# Using individual Prius Battery cells for small 36V or 48V EV ??



## DavidP (Jun 9, 2010)

Would it be feasible to use individual 7.2 cells from a Prius battery for a small EV running at 36V or 48V instead of the standard deep cycle lead acid batteries?

Pro's & Con's regarding the selection of chargers and controllers ??

The weight savings would wouild probably be the biggest PLUS ...


----------



## bangerla (Dec 11, 2008)

Prius cells do not work very well, since it is difficult to have parallel cells with Nimh.


----------



## MN Driver (Sep 29, 2009)

The weight savings wouldn't be much either, once you get all of the cells together for the capacity you need, they still have a decent amount of peukert, charging challenges, and lifetime issues if used in an EV fashion.
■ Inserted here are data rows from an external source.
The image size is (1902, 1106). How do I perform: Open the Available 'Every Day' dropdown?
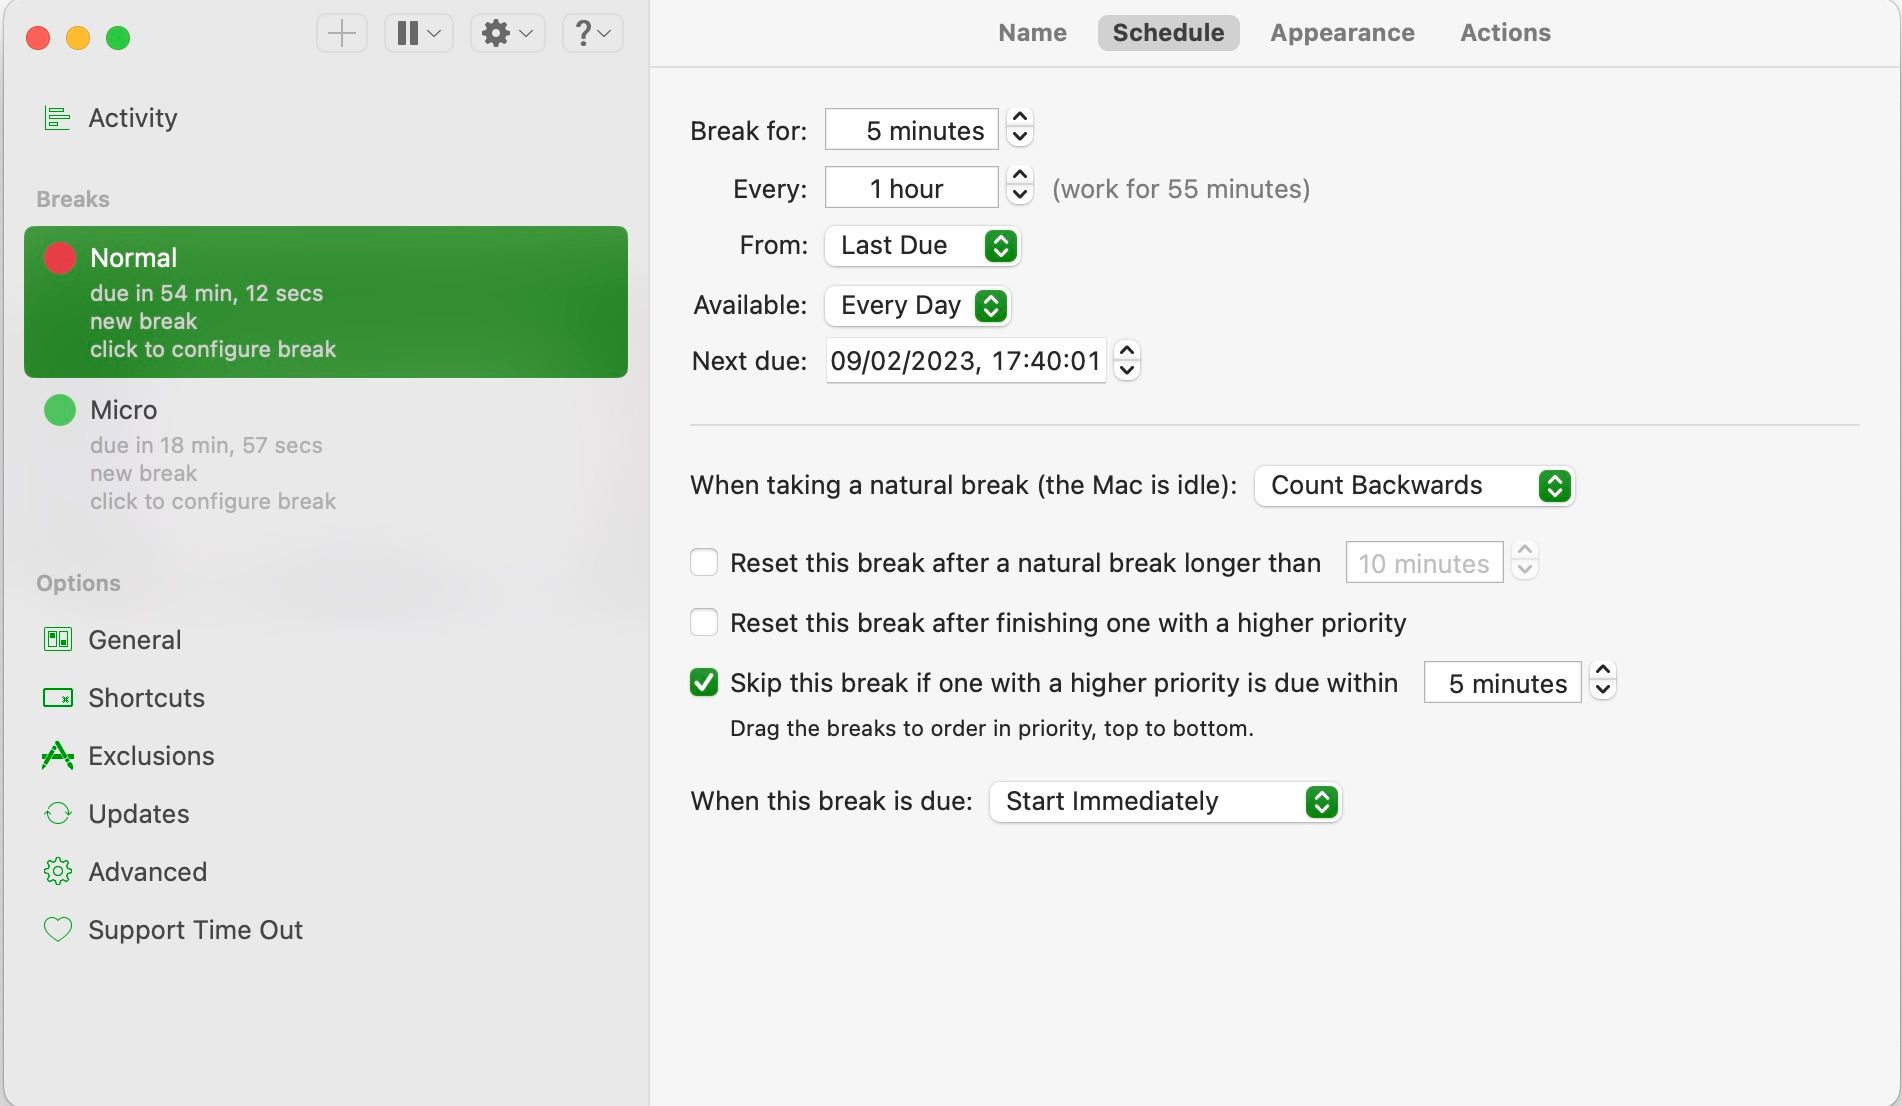917,306
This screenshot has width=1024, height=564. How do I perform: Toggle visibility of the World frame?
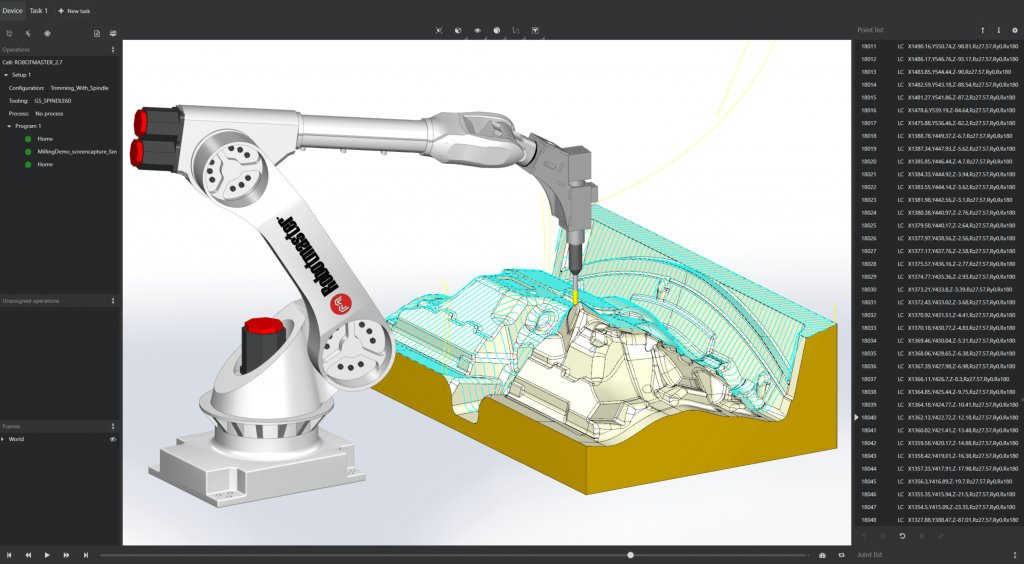tap(113, 439)
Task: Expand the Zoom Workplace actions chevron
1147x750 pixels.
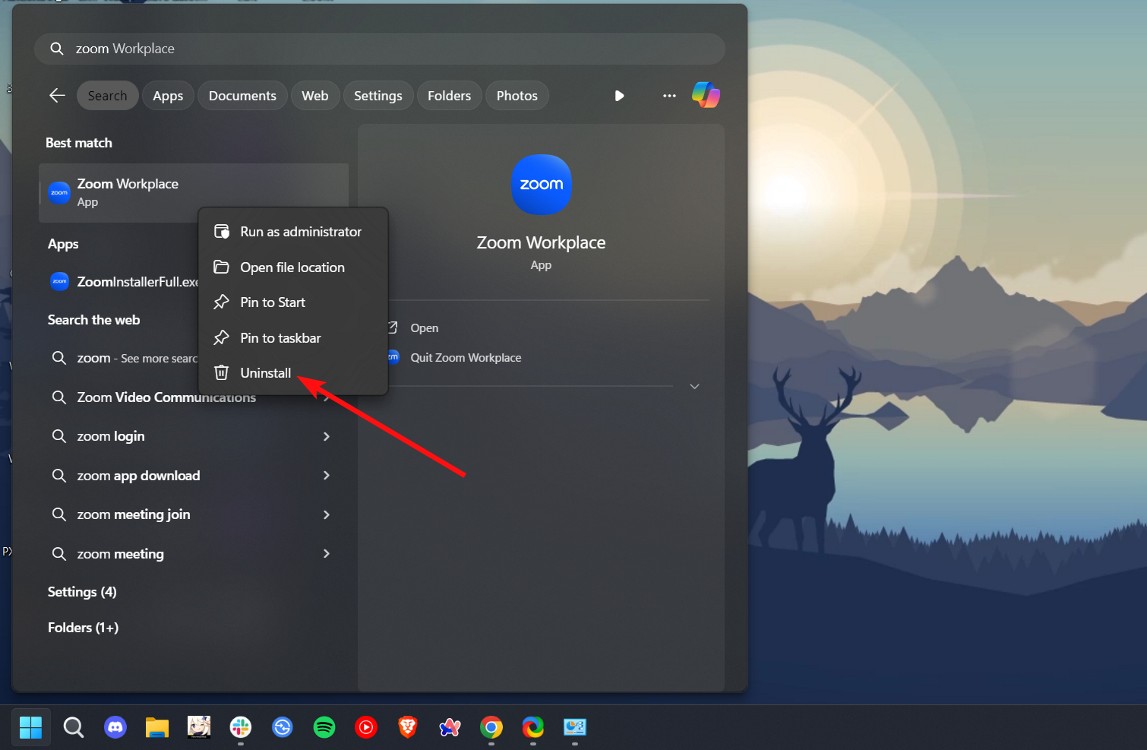Action: click(694, 385)
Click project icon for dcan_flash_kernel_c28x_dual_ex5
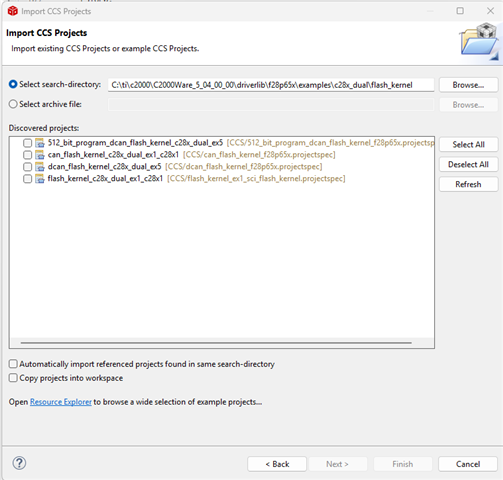 [x=40, y=167]
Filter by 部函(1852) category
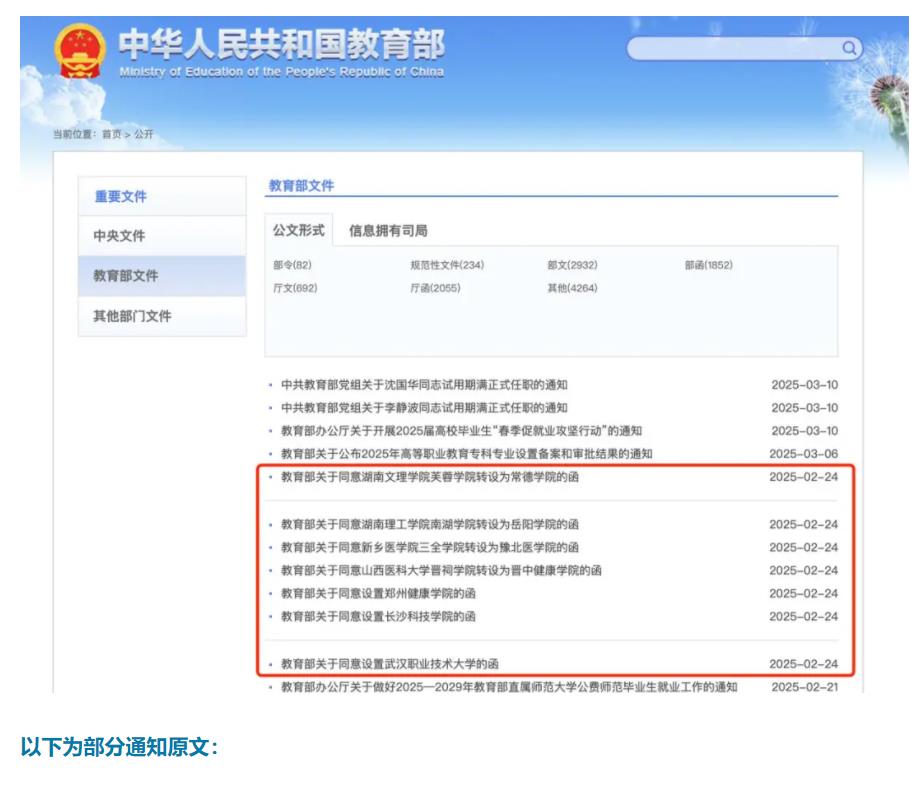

As far as weight goes, you are closer to the density of lead-acid than you are to lithium. I'm using Panasonic 6.5Ah NiMh from Honda hybrid packs myself, it is only worth doing if you are okay with the capacity of them not being in parallel. In my case, I have an application that only uses them at 2C max and is fairly easy to charge since they are in a series string and I'm using very low current when charging them but I'm also using them in a fashion without monitoring where I might kill parts of the string with overdischarge since a few cells have less capacity than the rest after some self-discharge since the cells I have are discards from pack rebuilds so I have to use them directly after charge and overcharge the rest of the pack so it is all fully charged. Not quite the same situation inside a normal hybrid pack but there are challenges to using these small NiMh cells, whether prismatic or cylindrical. Life is easier with the lithium cells. Don't put those prismatic cells in parallel.


----------